Die Demonstranten hatten bei ihrem Marsch am Sonntag auch an den Tod eines 31-Jährigen vor wenigen Tagen in Minsk erinnert. Der Mann, den die Demokratiebewegung als Helden verehrt, soll überfallen worden sein. Einen Tag später starb er an seinen Verletzungen.
Kirchenvertreter kritisieren staatliches Vorgehen
In ungewöhnlich scharfen Worten kritisierten hochrangige Kirchenvertreter die Zerstörung eines Denkmals für den 31-Jährigen durch Sicherheitskräfte. «Warum diese satanische Missachtung von Altarlämpchen und Ikonen», fragte der Sprecher der belarussischen orthodoxen Kirche, Sergej Lepin, auf Facebook.
Der katholische Bischof Juri Kasabuzki prangerte «Gewalt, Folter, die Demütigung der Menschenwürde und Aggression» an.
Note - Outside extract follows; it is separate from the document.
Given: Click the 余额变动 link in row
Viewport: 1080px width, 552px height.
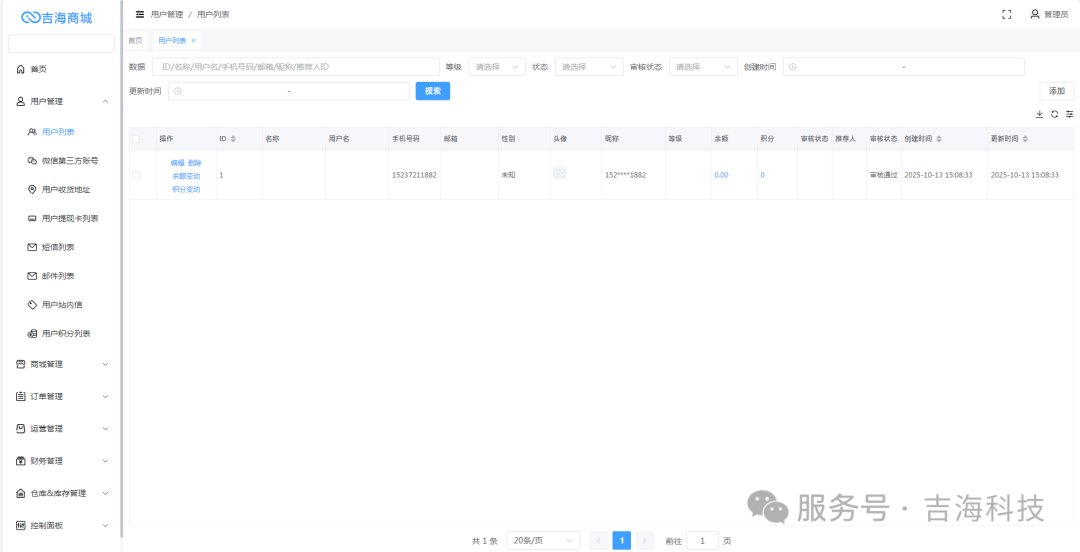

Diese komme von staatlicher Seite gegen friedliche Demonstranten.
EU erkennt Lukaschenko nicht an
Seit der Präsidentenwahl am 9. August steckt Belarus in einer schweren innenpolitischen Krise. Täglich gibt es Proteste. Alexander Lukaschenko hatte sich mit 80,1 Prozent der Stimmen zum Sieger erklären lassen.
Die EU erkennt den 66-jährigen nicht mehr als Präsidenten an. Die Opposition sieht die Bürgerrechtlerin Swetlana Tichanowskaja als wahre Gewinnerin. Die 38-Jährige floh aus Angst um ihre Sicherheit ins EU-Land Litauen.